Dira-t-on que M. Spencer n’a fait que s’en rapporter au sens commun, pour lequel la réalité objective du monde ne fait pas doute, mieux encore, qu’il se borne à appliquer la méthode de toutes les sciences, où l’on se sert, sans se soucier de les approfondir et de remonter à leur origine, des notions de temps, d’espace, de matière et de force ? et n’est-il pas permis de revendiquer pour la philosophie un droit qui n’est contesté à aucune science ? — Il y a ici, il faut en convenir, quelque chose de spécieux, et c’est ce qui séduit une foule de lecteurs inattentifs. Pourtant M. Watson n’a pas de peine à faire justice de l’objection. Il est très vrai que l’homme du sens commun et même l’homme de science ne se posent pas la question de savoir si le monde qu’ils voient n’est pas un simple monde d’apparences ; ni l’un ni l’autre ne sont idéalistes, et ils ne comprendront pas votre question quand vous leur demanderez si le monde existe hors de l’esprit. Mais remarquez qu’ils ne doutent pas non plus de l’identité du monde et de la connaissance qu’ils en ont. Ils ne font aucune distinction entre leurs idées et les choses ; ils ne sont donc pas non plus réalistes ; l’empiriste et l’idéaliste peuvent également invoquer leur témoignage. La vérité est qu’il est absurde d’invoquer ce témoignage ; la distinction de la pensée et des choses ne relève ni du sens commun ni de la science. Ils ne posent pas cette question et ne sont pas compétents pour la résoudre. C’est un problème purement philosophique : c’est un des problèmes essentiels de la philosophie. S’y dérober, quand on se dit philosophe, se retrancher, pour esquiver la difficulté, derrière le sens commun et la science, c’est en réalité renoncer à la philosophie, c’est abdiquer.
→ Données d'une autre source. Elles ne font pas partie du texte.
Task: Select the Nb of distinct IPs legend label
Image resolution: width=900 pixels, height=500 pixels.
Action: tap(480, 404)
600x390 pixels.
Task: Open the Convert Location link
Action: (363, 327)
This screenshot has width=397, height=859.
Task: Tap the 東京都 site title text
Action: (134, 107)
Examinons pourtant cette prétendue genèse de la pensée. À l’origine, nous avons des sensations qui se succèdent. « La relation de séquence, dit M. Spencer, est donnée dans chaque modification de la conscience. » Comparant les diverses relations de séquence par le procédé bien connu de la généralisation et de l’abstraction, nous formons l’idée du temps. L’idée d’espace dérive de la précédente : car lorsque des sensations successives nous sont données dans un ordre tel que nous pouvons le renverser, et le prendre indifféremment dans un sens ou dans l’autre elles nous apparaissent comme coexistantes. De la comparaison des relations de coexistence naît, comme précédemment, la notion d’espace. Voilà, en ce qu’elle a d’essentiel, la théorie de M. Spencer.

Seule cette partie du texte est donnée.